## TEXTE DU DOCUMENT

------------------------------------------------------------------------

Note au lecteur : le bleu italique correspond à l'instructeur ; en noir, les autres intervenants.

C’est la vie qui décide

« Laisser décider la vie, c’est la vie qui décide. »
Ces phrases (qui se réfèrent au niveau existentiel) ont été énoncées de temps en temps lors de nos réunions, et une question intéressante a été soulevée : comment sait-on que « c’est la vie qui décide » ?

Quand j’ai la sensation que « la vie décide », elle est associée à l’acceptation, la confiance, la détente. Si je suis dans l’identification, « je décide » est un acte d’intérêt personnel basé sur la considération interne. Si je suis libre de l’identification, mon intention est ancrée dans la valeur de base et ma décision se fonde sur la considération externe. Dans ce cas, on peut dire qu’il n’y a pas de différence entre « je décide » et « la vie décide ».

C’est quelque chose d’intime, qui se ressent à l’intérieur.

Comment sais-tu que ce n’est pas toi, mais la vie ? Par exemple, qui a décidé de ne pas venir, c’est la vie ou c’est toi ?

Quand le cas s’est présenté, ça me semblait évident. C’est la vie qui a décidé, et moi j’ai accepté. J’ai donné une voix à la vie en n’allant pas contre ce qui devait se passer.
« C’est la vie qui décide » parce qu’elle est toute-puissante, elle a toutes les cartes en main et elle distribue le jeu. Au niveau existentiel je ne peux que décider avec mon cœur, et cette décision est un acte de foi, de confiance, d’amour. La vie me touche et me demande de l’écouter, sans aucune garantie, sans assurance, elle peut me demander parfois d’aller contre mon intérêt personnel. En ce sens, chaque fois que je décide d’accepter ce que la vie me propose, c’est un acte d’amour et de foi. Et si je me ferme au flot de la vie qui coule ininterrompue, que je décide de ne pas l’écouter, que je deviens insensible à ce qu’elle me dit, c’est par manque d’amour et de foi également.

------------------------------------------------------------------------

## LIGNES DE DONNÉES
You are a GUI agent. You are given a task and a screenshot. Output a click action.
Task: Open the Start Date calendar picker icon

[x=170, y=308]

------------------------------------------------------------------------

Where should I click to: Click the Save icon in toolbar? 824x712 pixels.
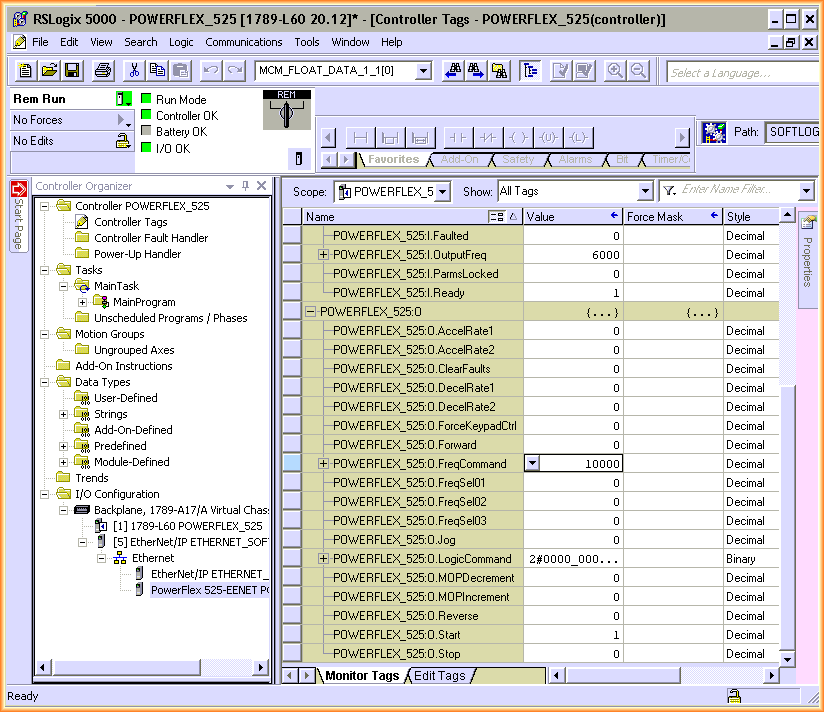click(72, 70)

------------------------------------------------------------------------

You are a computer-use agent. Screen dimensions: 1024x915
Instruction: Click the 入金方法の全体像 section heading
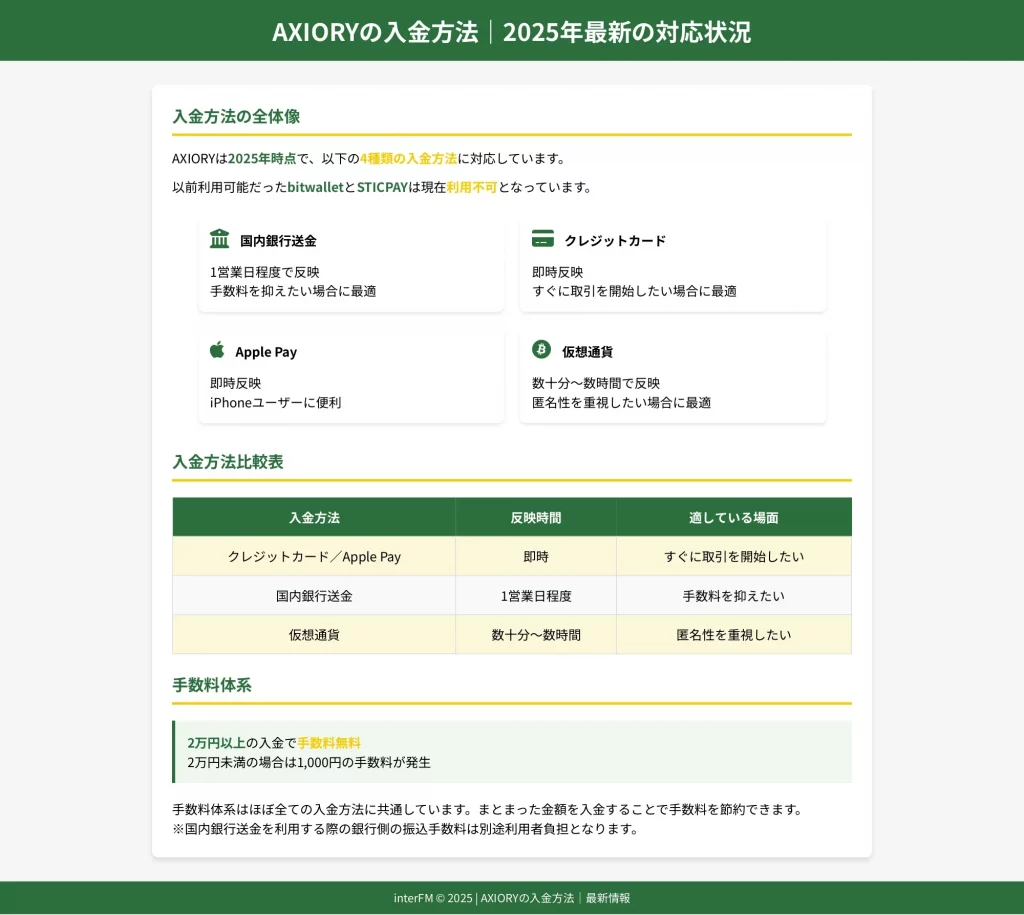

------------------------------------------------------------------------

## OBJECTIFS
1. Dans le texte « C’est la vie qui décide », à quoi est associée la sensation que « la vie décide » ?
2. Donnez la suite du texte « C’est la vie qui décide » à partir de sa dernière phrase.

## RÉPONSES FOURNIES
1. Elle est associée à l’acceptation, la confiance et la détente.

2.
Je n’ai réellement pris qu’une seule décision : celle de vivre libéré, de mourir à moi-même, de devenir un être humain vivant.
Dans mon vécu de la conscience corporelle, « décider » n’existe pas. Je réponds, sans répondre, aux sollicitations de « la vie » dont je suis la partie et le tout. Cette réponse est dans l’agir, visible ou invisible. Cette réponse s’exprime à travers moi dans la tonalité de ma valeur de base.
« Décider » me contracte, me sort de la conscience corporelle, m’enferme dans l’illusion de l’ego.

Pour moi, le verbe « décider » ne va pas très bien avec « la vie ». La vie me bouscule, me malmène, elle peut me déchirer, en même temps qu’elle m’enveloppe, qu’elle m’embarque et qu’elle me berce.

Mais parfois j’ai besoin de me dire (ou d’entendre) « c’est la vie qui décide ». Dans ce cas, c’est parce que je ressens le besoin de m’ouvrir autrement à ce qui est en train de se passer. C’est que le stress des choix « ça ou ça ? » m’a épuisée, et que j’abandonne, je me rends. Je suis alors emmenée dans cette zone où il n’y a plus de distinction entre « je » et « la vie », aux racines de mon être. Par exemple, je peux dire : « je décide de m’engager », et je peux aussi bien dire : « c’est la vie qui s’exprime ».
S’adressant à l’instructeur : Un jour, tu m’as dit : « il faut systématiquement aller dans le sens où c’est le moins confortable », comme si c’était une règle. Et en y repensant, je ne comprends pas.

Oui, mais seulement dans le doute. Quand c’est clair, il n’y a pas de question.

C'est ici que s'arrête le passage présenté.